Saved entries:
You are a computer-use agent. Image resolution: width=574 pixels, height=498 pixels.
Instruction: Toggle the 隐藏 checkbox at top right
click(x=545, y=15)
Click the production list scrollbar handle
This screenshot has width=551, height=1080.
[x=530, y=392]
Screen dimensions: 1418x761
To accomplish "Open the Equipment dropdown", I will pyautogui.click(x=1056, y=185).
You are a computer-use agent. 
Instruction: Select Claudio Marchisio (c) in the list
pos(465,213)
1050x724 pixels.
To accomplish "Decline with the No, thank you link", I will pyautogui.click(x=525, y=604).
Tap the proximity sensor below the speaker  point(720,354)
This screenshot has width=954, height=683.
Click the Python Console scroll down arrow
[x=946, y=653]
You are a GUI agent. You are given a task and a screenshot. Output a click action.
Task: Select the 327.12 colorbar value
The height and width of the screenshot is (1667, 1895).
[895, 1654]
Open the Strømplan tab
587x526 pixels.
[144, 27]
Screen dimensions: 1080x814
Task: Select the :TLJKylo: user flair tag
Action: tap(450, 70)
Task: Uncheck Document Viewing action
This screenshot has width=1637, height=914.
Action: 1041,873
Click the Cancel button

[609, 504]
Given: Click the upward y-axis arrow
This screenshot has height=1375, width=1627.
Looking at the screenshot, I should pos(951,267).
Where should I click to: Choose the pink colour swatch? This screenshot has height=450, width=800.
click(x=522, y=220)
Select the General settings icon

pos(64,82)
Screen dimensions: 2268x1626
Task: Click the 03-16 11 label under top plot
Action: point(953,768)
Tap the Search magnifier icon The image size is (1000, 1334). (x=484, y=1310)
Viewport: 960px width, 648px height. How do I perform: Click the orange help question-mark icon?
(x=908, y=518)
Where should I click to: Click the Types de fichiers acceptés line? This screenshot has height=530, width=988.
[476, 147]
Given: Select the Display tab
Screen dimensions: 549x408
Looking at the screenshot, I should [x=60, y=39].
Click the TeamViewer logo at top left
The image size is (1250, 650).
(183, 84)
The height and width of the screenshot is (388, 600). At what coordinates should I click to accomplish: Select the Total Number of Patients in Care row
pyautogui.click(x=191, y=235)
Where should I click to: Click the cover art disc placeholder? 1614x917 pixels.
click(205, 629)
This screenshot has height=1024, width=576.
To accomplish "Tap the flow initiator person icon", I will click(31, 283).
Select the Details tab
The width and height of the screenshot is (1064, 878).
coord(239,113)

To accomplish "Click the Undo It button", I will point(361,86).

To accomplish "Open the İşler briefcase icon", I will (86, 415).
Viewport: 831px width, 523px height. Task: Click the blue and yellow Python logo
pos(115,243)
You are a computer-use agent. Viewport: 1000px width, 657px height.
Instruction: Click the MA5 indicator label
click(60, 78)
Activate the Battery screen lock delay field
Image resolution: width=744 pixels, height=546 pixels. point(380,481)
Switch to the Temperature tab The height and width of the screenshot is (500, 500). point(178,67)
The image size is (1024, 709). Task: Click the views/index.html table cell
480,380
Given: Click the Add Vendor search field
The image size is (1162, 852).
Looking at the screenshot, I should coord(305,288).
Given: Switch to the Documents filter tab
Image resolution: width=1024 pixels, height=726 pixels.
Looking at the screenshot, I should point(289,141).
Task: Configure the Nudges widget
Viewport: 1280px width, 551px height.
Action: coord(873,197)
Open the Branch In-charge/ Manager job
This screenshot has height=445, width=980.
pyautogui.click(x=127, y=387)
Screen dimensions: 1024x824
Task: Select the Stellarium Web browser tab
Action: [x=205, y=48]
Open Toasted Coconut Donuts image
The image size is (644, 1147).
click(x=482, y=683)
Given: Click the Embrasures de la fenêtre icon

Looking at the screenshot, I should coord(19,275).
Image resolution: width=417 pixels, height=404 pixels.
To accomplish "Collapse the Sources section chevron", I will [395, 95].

TASK DETAILS
Exactly as written, output all of the entries.

FINAL ANSWER
You are a computer-use agent. Image resolution: width=574 pixels, height=498 pixels.
Instruction: Toggle the 隐藏 checkbox at top right
click(x=545, y=15)
Click the production list scrollbar handle
This screenshot has width=551, height=1080.
[x=530, y=392]
Screen dimensions: 1418x761
To accomplish "Open the Equipment dropdown", I will pyautogui.click(x=1056, y=185).
You are a computer-use agent. 
Instruction: Select Claudio Marchisio (c) in the list
pos(465,213)
1050x724 pixels.
To accomplish "Decline with the No, thank you link", I will pyautogui.click(x=525, y=604).
Tap the proximity sensor below the speaker  point(720,354)
This screenshot has width=954, height=683.
Click the Python Console scroll down arrow
[x=946, y=653]
You are a GUI agent. You are given a task and a screenshot. Output a click action.
Task: Select the 327.12 colorbar value
The height and width of the screenshot is (1667, 1895).
[895, 1654]
Open the Strømplan tab
587x526 pixels.
[144, 27]
Screen dimensions: 1080x814
Task: Select the :TLJKylo: user flair tag
Action: tap(450, 70)
Task: Uncheck Document Viewing action
This screenshot has width=1637, height=914.
Action: 1041,873
Click the Cancel button

[609, 504]
Given: Click the upward y-axis arrow
This screenshot has height=1375, width=1627.
Looking at the screenshot, I should pos(951,267).
Where should I click to: Choose the pink colour swatch? This screenshot has height=450, width=800.
click(x=522, y=220)
Select the General settings icon

pos(64,82)
Screen dimensions: 2268x1626
Task: Click the 03-16 11 label under top plot
Action: point(953,768)
Tap the Search magnifier icon The image size is (1000, 1334). (x=484, y=1310)
Viewport: 960px width, 648px height. How do I perform: Click the orange help question-mark icon?
(x=908, y=518)
Where should I click to: Click the Types de fichiers acceptés line? This screenshot has height=530, width=988.
[476, 147]
Given: Select the Display tab
Screen dimensions: 549x408
Looking at the screenshot, I should [x=60, y=39].
Click the TeamViewer logo at top left
The image size is (1250, 650).
(183, 84)
The height and width of the screenshot is (388, 600). At what coordinates should I click to accomplish: Select the Total Number of Patients in Care row
pyautogui.click(x=191, y=235)
Where should I click to: Click the cover art disc placeholder? 1614x917 pixels.
click(205, 629)
This screenshot has height=1024, width=576.
To accomplish "Tap the flow initiator person icon", I will click(31, 283).
Select the Details tab
The width and height of the screenshot is (1064, 878).
coord(239,113)

To accomplish "Click the Undo It button", I will point(361,86).

To accomplish "Open the İşler briefcase icon", I will (86, 415).
Viewport: 831px width, 523px height. Task: Click the blue and yellow Python logo
pos(115,243)
You are a computer-use agent. Viewport: 1000px width, 657px height.
Instruction: Click the MA5 indicator label
click(60, 78)
Activate the Battery screen lock delay field
Image resolution: width=744 pixels, height=546 pixels. point(380,481)
Switch to the Temperature tab The height and width of the screenshot is (500, 500). point(178,67)
The image size is (1024, 709). Task: Click the views/index.html table cell
480,380
Given: Click the Add Vendor search field
The image size is (1162, 852).
Looking at the screenshot, I should coord(305,288).
Given: Switch to the Documents filter tab
Image resolution: width=1024 pixels, height=726 pixels.
Looking at the screenshot, I should point(289,141).
Task: Configure the Nudges widget
Viewport: 1280px width, 551px height.
Action: coord(873,197)
Open the Branch In-charge/ Manager job
This screenshot has height=445, width=980.
pyautogui.click(x=127, y=387)
Screen dimensions: 1024x824
Task: Select the Stellarium Web browser tab
Action: [x=205, y=48]
Open Toasted Coconut Donuts image
The image size is (644, 1147).
click(x=482, y=683)
Given: Click the Embrasures de la fenêtre icon

Looking at the screenshot, I should coord(19,275).
Image resolution: width=417 pixels, height=404 pixels.
To accomplish "Collapse the Sources section chevron", I will [395, 95].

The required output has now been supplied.